### [Data items]
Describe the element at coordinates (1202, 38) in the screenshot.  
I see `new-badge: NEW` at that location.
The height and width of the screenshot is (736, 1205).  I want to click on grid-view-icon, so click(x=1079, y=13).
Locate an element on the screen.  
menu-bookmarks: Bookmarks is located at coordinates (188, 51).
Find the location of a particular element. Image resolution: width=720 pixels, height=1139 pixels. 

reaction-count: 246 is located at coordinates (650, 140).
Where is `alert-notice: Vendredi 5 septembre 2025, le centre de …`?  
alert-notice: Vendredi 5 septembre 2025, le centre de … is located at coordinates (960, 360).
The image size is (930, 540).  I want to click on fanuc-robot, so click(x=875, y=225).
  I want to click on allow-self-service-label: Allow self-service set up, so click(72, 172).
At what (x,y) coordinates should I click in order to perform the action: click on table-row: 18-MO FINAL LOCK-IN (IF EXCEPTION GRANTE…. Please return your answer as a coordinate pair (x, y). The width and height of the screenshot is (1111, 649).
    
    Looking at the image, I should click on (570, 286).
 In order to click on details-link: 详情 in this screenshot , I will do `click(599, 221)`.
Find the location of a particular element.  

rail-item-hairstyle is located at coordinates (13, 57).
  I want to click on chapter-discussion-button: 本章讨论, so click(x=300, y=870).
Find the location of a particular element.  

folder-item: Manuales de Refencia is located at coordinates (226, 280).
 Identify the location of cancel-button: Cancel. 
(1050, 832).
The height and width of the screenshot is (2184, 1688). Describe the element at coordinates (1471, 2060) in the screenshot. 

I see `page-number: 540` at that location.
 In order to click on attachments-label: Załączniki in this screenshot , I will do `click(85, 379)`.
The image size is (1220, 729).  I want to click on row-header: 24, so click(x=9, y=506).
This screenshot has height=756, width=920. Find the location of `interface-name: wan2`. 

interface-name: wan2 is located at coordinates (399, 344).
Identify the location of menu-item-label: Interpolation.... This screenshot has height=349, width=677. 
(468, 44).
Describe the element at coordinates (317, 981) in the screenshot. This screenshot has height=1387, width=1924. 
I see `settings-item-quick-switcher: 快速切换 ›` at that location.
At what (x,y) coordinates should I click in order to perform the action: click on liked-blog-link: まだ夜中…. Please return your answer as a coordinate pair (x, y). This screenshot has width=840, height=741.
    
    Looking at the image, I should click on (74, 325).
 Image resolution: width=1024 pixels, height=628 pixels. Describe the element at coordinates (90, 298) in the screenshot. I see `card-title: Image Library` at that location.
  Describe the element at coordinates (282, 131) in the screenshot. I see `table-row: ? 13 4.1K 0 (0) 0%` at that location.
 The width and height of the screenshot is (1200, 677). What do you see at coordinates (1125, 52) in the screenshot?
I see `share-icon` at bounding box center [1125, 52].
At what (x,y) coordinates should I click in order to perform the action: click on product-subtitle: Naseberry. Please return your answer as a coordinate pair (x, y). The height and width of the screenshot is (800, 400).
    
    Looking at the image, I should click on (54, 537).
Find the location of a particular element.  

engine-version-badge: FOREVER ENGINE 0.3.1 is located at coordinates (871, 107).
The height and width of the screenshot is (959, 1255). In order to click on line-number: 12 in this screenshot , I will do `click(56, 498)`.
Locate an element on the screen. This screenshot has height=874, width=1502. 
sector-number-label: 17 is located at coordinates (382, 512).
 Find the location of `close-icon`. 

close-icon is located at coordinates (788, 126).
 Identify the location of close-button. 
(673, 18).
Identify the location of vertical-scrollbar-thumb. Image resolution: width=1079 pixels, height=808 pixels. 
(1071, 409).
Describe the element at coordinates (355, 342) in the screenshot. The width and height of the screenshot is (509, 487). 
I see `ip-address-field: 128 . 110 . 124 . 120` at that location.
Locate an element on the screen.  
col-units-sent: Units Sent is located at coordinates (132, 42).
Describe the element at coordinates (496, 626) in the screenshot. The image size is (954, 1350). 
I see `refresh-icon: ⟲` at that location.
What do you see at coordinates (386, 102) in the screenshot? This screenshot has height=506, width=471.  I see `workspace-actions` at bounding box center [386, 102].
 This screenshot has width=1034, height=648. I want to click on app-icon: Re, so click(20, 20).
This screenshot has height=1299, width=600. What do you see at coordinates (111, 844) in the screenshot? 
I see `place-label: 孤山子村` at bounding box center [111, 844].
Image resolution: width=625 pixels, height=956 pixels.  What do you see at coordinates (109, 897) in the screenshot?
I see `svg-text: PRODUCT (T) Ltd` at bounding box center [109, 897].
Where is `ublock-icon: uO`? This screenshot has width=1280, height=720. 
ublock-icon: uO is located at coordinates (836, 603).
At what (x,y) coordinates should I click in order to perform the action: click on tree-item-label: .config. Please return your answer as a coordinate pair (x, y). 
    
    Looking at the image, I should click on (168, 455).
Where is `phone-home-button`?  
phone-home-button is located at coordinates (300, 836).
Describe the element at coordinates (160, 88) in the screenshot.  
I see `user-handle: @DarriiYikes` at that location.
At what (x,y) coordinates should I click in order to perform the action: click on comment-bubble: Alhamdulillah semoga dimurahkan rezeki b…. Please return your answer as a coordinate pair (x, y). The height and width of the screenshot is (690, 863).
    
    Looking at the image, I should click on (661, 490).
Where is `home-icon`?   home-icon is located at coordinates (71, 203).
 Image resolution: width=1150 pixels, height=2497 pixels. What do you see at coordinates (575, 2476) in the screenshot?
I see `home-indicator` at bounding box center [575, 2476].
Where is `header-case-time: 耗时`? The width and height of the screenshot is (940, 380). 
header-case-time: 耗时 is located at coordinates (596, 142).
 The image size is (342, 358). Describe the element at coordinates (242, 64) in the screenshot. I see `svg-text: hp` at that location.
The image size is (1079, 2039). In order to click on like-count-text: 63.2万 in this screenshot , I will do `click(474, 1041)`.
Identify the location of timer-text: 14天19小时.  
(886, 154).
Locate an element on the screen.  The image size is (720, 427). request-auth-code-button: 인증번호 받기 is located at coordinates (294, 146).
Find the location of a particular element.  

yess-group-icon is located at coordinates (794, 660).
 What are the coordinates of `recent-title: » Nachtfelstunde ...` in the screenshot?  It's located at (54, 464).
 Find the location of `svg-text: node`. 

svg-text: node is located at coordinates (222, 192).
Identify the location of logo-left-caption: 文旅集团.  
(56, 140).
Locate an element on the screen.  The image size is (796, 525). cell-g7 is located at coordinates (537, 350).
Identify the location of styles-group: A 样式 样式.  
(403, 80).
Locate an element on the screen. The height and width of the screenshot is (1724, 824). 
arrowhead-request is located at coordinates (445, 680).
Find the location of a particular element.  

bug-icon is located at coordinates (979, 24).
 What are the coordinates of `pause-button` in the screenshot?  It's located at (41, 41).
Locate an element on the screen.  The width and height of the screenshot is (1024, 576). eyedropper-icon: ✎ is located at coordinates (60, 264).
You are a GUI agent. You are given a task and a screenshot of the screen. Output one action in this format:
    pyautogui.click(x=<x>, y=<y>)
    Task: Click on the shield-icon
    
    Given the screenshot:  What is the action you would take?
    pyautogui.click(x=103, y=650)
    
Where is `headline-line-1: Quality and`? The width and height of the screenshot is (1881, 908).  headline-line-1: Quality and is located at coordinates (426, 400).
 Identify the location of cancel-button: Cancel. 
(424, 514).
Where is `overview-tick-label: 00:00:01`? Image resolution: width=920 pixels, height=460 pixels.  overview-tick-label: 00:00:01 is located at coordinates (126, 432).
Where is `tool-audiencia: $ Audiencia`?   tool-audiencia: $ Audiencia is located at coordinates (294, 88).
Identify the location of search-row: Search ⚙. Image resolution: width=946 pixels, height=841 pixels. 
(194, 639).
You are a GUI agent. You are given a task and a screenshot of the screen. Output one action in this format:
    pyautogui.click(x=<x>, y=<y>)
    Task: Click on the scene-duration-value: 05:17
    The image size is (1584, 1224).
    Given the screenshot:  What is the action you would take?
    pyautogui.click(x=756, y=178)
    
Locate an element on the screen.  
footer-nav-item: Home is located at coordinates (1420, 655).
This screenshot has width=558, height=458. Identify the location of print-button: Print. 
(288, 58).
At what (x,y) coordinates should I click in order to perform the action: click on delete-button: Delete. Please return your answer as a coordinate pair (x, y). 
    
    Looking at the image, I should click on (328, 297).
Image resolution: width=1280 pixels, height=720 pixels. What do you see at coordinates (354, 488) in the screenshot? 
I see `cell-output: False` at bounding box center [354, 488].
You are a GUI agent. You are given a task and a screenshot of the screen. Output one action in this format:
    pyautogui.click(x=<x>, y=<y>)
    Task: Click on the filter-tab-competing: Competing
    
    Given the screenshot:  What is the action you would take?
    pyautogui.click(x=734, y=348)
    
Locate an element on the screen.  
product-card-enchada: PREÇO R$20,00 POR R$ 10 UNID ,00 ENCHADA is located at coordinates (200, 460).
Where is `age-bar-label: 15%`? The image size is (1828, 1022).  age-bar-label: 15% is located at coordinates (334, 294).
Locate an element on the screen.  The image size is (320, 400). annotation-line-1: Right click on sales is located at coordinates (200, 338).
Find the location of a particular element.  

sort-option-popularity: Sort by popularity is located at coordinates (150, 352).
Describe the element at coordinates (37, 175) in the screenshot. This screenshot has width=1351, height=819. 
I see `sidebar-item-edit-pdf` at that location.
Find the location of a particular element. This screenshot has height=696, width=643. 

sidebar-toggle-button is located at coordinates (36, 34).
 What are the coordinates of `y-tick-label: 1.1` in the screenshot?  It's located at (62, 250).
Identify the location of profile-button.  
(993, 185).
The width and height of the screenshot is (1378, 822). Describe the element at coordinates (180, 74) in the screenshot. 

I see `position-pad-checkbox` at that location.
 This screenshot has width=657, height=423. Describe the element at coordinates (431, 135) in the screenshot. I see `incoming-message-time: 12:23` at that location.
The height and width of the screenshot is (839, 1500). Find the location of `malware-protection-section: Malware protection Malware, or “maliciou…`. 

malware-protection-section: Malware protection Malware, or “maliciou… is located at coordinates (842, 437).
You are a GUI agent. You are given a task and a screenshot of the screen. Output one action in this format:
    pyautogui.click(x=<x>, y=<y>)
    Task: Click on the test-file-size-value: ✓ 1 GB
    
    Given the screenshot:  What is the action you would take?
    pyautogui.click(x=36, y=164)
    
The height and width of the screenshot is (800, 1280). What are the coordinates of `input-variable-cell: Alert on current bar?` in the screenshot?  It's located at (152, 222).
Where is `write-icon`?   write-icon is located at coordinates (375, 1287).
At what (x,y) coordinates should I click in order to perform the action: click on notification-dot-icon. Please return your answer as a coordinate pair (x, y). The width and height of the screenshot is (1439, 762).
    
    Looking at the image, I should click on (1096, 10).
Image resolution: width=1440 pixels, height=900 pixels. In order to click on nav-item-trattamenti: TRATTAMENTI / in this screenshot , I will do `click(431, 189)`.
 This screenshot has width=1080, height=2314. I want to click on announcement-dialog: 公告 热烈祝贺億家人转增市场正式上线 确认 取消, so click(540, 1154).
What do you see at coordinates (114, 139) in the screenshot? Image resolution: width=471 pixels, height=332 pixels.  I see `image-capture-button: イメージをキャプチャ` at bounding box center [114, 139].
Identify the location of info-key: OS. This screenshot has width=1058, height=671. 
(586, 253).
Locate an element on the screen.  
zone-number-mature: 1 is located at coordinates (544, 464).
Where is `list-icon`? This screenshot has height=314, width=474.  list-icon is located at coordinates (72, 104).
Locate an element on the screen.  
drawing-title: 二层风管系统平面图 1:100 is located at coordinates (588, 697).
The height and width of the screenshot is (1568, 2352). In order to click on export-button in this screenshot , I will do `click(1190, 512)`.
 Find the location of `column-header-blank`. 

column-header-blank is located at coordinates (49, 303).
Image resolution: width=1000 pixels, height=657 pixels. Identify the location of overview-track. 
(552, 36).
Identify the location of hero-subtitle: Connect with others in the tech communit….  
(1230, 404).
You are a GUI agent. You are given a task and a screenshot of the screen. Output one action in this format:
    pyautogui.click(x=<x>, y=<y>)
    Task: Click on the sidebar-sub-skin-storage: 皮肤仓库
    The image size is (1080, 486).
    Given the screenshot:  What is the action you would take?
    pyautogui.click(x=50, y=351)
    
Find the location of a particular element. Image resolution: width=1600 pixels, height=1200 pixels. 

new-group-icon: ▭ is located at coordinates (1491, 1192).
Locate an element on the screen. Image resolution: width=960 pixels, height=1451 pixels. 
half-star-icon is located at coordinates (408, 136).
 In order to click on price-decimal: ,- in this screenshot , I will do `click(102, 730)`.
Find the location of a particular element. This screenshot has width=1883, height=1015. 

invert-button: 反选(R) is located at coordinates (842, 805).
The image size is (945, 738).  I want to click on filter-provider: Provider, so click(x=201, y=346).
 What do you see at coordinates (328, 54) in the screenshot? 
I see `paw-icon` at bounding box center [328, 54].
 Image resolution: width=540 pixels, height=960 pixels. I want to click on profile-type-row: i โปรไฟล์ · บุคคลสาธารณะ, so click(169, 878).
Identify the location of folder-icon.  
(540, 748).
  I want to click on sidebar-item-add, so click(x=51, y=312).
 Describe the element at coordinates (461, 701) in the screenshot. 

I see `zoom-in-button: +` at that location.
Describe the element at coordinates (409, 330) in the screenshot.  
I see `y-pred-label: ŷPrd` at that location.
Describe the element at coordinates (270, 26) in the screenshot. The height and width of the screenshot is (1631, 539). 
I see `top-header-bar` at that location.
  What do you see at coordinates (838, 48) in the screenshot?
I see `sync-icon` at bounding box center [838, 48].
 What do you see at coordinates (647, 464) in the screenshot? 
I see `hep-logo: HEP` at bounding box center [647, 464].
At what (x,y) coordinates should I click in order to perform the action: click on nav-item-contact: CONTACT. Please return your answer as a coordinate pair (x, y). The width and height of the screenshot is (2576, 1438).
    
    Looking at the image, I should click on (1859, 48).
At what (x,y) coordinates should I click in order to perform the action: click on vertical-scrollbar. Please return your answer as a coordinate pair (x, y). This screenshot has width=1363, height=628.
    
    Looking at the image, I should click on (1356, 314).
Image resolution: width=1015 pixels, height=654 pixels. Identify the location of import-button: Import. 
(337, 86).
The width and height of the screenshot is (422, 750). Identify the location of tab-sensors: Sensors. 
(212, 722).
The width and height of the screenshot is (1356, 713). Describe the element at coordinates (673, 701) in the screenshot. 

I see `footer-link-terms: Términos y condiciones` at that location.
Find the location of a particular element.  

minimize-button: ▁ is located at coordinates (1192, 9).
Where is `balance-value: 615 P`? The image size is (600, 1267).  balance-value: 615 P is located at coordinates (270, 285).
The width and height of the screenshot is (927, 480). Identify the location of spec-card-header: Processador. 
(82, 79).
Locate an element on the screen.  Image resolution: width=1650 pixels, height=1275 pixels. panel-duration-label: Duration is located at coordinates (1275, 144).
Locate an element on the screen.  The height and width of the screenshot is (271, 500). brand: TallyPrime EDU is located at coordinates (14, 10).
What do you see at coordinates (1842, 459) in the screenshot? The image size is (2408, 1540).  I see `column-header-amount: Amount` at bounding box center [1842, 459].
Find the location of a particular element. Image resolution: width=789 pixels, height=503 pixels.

### [JOB]
Convert the records between the lines containing "Identify the location of info-key: OS." and "zone-number-mature: 1 is", inclusive, into a two-column CSV with the headers input and output. Give one row per record, putting its text under input and its answer under output, each in a single quoted field with line breaks replaced by spaces.

### [RESULT OF THE EXERCISE]
input,output
"Identify the location of info-key: OS. This screenshot has width=1058, height=671.","(586, 253)."
"Locate an element on the screen.","zone-number-mature: 1 is located at coordinates (544, 464)."